• _Extracted text_
Every day, I need to remind myself what it means to live in God’s grace. I can feel the pull to moralize at every turn. I want to tell you to stop your sinning and be better for goodness sakes! Act like an adult! Act like a man! Don’t be a skank! Why haven’t you been to church lately? Are you reading your bible? Early morning prayers are the best! Ten percent or you’re robbing God!

There. I feel better. What’s worse is, I’m not kidding—I kind of do. Because it feels good to be a moralistic blowhard. It feels good to point out your flaws so authoritatively. Kind of makes me feel superior and it actually makes my sins seem a little further away, a bit smaller.

Wow, that’s neurotic.

But, I get it. The guilt can be overwhelming.

But the truth is better than my sinful projecting of my guilt onto you to make me feel better. The truth is that Christianity isn’t Chuck E. Cheese. I don’t have to work really, really hard and earn enough tickets to claim a tiny bit of God’s love.

He already loves us.

As a matter of fact, if you belong to Him, you are like a tree planted next to clear, pure water. Any fruit you manage isn’t because you tried really hard or read the bible in a year. It’s because you stayed put, next to God. You trusted that he has given you all you need, and that he’s already pleased with you because of his child.

Your job is to bask in his love, and let that love change you.

• _Items_
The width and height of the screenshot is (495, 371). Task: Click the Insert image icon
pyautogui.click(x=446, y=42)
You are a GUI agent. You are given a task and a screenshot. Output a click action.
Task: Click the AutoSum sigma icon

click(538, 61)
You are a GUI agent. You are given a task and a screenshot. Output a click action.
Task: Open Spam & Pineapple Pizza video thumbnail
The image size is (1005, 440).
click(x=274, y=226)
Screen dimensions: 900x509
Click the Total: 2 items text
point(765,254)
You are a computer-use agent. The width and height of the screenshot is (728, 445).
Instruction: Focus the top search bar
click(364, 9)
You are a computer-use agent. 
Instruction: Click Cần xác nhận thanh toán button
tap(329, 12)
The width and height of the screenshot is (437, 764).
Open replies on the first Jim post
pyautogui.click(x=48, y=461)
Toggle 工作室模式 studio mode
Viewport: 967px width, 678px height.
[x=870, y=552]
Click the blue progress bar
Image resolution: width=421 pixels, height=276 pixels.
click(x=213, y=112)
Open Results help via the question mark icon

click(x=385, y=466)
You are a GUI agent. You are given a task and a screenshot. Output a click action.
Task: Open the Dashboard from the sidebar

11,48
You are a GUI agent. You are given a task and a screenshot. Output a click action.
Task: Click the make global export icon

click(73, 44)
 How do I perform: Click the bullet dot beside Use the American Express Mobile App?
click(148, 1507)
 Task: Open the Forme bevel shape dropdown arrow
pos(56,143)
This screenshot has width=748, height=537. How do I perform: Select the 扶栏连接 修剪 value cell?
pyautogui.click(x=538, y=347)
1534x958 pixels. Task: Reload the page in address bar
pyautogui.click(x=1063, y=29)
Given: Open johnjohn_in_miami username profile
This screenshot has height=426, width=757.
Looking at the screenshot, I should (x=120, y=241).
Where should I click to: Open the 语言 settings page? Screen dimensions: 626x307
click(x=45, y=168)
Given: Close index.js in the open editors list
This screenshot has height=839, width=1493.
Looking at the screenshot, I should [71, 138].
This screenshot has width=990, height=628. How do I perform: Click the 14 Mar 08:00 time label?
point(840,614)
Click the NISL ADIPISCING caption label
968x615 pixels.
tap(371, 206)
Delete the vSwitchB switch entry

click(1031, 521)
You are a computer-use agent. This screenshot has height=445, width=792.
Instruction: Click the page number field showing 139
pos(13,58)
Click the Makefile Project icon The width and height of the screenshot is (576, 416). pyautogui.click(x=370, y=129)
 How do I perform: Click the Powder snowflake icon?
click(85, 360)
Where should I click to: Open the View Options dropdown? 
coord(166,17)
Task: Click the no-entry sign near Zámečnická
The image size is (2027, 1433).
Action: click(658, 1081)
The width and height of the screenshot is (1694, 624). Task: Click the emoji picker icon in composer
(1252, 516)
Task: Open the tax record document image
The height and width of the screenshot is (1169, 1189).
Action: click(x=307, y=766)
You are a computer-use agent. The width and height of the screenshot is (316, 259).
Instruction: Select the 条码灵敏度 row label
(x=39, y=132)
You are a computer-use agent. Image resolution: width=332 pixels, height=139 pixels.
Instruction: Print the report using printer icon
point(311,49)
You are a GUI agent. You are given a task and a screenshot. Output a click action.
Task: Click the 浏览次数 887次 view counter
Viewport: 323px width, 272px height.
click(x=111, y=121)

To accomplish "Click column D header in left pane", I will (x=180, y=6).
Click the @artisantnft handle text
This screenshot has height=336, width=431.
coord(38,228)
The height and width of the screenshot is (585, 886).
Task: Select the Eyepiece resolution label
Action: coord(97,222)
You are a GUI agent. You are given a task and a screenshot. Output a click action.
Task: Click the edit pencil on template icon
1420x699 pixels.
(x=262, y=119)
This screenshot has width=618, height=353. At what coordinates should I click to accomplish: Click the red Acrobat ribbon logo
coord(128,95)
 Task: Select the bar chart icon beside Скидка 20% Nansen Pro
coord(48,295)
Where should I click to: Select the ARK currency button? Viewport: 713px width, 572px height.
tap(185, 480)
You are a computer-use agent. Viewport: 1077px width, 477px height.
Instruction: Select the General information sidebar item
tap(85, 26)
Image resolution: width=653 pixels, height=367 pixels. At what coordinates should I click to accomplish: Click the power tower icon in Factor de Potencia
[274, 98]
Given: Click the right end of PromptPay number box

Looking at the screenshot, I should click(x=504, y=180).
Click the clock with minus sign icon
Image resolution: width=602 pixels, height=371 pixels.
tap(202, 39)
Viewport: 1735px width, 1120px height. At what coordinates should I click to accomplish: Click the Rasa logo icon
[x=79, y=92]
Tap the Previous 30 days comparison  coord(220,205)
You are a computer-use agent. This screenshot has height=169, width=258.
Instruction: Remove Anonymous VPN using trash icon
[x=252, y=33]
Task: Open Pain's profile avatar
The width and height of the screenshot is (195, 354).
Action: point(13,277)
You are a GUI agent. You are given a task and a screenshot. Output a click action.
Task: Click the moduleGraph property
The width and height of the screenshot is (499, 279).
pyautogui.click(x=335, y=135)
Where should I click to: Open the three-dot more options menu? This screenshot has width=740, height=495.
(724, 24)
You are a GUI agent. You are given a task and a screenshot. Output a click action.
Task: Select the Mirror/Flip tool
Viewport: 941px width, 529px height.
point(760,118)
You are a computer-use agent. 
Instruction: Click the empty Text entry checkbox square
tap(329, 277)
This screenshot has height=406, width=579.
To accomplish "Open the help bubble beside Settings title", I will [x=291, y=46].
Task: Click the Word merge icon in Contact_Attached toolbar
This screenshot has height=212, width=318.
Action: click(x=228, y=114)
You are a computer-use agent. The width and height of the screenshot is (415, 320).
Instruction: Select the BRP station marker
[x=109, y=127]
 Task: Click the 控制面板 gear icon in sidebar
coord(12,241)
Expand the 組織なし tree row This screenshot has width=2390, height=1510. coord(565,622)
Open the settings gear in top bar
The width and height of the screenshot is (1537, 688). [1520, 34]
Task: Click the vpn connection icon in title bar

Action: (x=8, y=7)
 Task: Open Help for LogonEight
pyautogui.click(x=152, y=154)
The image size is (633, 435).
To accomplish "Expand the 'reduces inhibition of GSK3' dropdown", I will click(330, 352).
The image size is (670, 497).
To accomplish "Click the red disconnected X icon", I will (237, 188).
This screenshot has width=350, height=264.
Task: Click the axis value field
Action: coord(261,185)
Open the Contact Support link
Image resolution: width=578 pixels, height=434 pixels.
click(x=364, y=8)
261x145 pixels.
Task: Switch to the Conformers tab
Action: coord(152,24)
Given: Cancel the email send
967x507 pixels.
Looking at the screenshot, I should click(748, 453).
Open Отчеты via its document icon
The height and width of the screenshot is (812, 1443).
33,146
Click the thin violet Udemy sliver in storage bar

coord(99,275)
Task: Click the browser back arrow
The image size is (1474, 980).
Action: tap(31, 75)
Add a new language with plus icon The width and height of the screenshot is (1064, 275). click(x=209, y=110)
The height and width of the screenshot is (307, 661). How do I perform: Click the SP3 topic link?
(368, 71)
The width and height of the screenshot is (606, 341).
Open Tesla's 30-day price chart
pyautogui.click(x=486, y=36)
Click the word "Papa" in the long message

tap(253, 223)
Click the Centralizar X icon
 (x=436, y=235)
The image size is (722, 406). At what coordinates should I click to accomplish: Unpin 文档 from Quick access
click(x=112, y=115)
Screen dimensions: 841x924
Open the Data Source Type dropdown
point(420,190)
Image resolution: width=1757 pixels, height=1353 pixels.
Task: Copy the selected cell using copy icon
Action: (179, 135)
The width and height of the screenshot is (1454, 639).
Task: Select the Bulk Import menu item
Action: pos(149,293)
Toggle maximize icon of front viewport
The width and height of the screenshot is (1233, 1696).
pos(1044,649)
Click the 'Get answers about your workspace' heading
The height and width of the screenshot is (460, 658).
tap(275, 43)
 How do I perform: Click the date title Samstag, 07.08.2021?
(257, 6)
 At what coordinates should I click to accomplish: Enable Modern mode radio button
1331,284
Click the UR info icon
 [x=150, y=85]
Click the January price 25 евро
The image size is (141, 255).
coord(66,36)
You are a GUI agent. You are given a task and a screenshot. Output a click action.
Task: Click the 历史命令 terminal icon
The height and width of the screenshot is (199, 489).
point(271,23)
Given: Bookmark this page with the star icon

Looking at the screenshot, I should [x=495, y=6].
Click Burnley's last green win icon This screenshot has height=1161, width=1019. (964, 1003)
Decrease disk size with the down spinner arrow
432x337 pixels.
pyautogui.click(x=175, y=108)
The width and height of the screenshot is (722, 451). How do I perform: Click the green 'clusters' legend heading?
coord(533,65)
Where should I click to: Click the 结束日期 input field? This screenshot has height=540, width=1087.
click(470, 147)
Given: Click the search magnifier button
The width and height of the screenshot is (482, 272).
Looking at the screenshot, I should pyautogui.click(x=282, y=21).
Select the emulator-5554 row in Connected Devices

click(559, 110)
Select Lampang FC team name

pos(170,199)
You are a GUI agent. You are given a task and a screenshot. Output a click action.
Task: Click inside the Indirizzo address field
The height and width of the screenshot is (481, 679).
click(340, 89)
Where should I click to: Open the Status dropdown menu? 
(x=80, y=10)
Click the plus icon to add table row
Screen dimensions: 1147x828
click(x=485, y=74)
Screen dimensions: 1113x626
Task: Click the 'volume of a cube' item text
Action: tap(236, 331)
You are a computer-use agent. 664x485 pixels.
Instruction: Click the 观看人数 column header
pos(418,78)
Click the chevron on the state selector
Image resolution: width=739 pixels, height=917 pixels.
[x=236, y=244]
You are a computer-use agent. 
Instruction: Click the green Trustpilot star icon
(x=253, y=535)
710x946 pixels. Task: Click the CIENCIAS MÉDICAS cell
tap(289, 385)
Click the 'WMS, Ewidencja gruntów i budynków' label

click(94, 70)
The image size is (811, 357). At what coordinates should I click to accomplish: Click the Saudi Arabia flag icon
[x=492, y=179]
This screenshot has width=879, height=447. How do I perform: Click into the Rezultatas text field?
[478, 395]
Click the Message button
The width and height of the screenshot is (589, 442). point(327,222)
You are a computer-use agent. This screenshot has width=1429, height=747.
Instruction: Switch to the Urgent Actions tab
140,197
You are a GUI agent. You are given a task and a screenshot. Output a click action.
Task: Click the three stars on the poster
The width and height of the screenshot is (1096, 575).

• _Parts of the exercise_
1. In the piece on living in God's grace, list every sentence in the first paragraph that ends with an exclamation mark.
2. According to the piece on living in God's grace, what is a person who belongs to God like?

• _The results_
1.
- I want to tell you to stop your sinning and be better for goodness sakes!
- Act like an adult!
- Act like a man!
- Don't be a skank!
- Early morning prayers are the best!
- Ten percent or you're robbing God!

2. A tree planted next to clear, pure water.